Problem #63 Medium People & Process

Inherited Pipeline No Docs No Tests

ownershipdocstestsexpectations

Scenario: You join a team and inherit a critical pipeline. The previous owner left. There is no documentation, no tests, and the code is dense. You are expected to keep it running and eventually own it. The pipeline runs nightly and the business depends on it.

This is the more extreme cousin of Problem 32, where now we are framing the question around “your first month plan.”

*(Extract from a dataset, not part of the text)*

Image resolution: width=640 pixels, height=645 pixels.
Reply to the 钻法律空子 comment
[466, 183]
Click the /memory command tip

In the interview, the question is:

You inherit a pipeline with no documentation, no tests, and the only person who knew it just left. What is your first month?

Your Task:

Resist the urge to rewrite.
Walk through how you would learn it.
Cover what you ship in week 1, week 2, week 3, week 4.
Mention what you would say to your manager about expectations.

What a Good Answer Covers:

Read, run, document.
Tests before changes.
Smallest useful change first.
Setting expectations on velocity.
When to think about a rewrite later.

Try the problem on your own first. Solutions are most valuable after you've struggled with it.

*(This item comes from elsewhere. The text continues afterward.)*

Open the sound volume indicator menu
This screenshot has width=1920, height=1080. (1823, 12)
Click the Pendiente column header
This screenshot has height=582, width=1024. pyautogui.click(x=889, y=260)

Solution 63: Inherited Pipeline With No Docs, No Tests

Short version you can say out loud

My first month is read, run, document, test, then change. In week one I read the code and the schedule. In week two I run it in a sandbox and confirm parity with production. In week three I add the smallest meaningful tests, and I write a README as I go. In week four I make the smallest useful change someone has been asking for. I tell my manager up front that the first month is mostly about not breaking things and understanding what I have inherited. If they expect heroic delivery in the first month, that is a different conversation.

Week 1: read and run history

Tasks:

Read every Python file or SQL model in the pipeline.
Look at the orchestrator graph (Airflow / Dagster) and draw it on paper.
Read the last 90 days of run history. Note which tasks fail or slow down.
Read the last 90 days of Slack messages about this pipeline.
Find the output tables and look at what they produce.

By the end of week 1, I should be able to:

Draw the data flow on a whiteboard.
Name every input source.
Name every output table.
Roughly explain what the pipeline does to anyone who asks.

I do not change anything yet.

Week 2: run it in a sandbox

Set up a clone of the pipeline that points to a non-production target. Pick one historical day and run the full pipeline against it. Compare every output table row by row, sum by sum, against the production output for the same day. They should match exactly.

If they don’t match, my sandbox setup is wrong (more common) or the pipeline has hidden state (less common). I keep going until parity is real.

At the end of week 2:

I can reproduce a historical day’s output.
I have a working sandbox to experiment in.
I have a feel for which steps are slow, which are fragile, which are clean.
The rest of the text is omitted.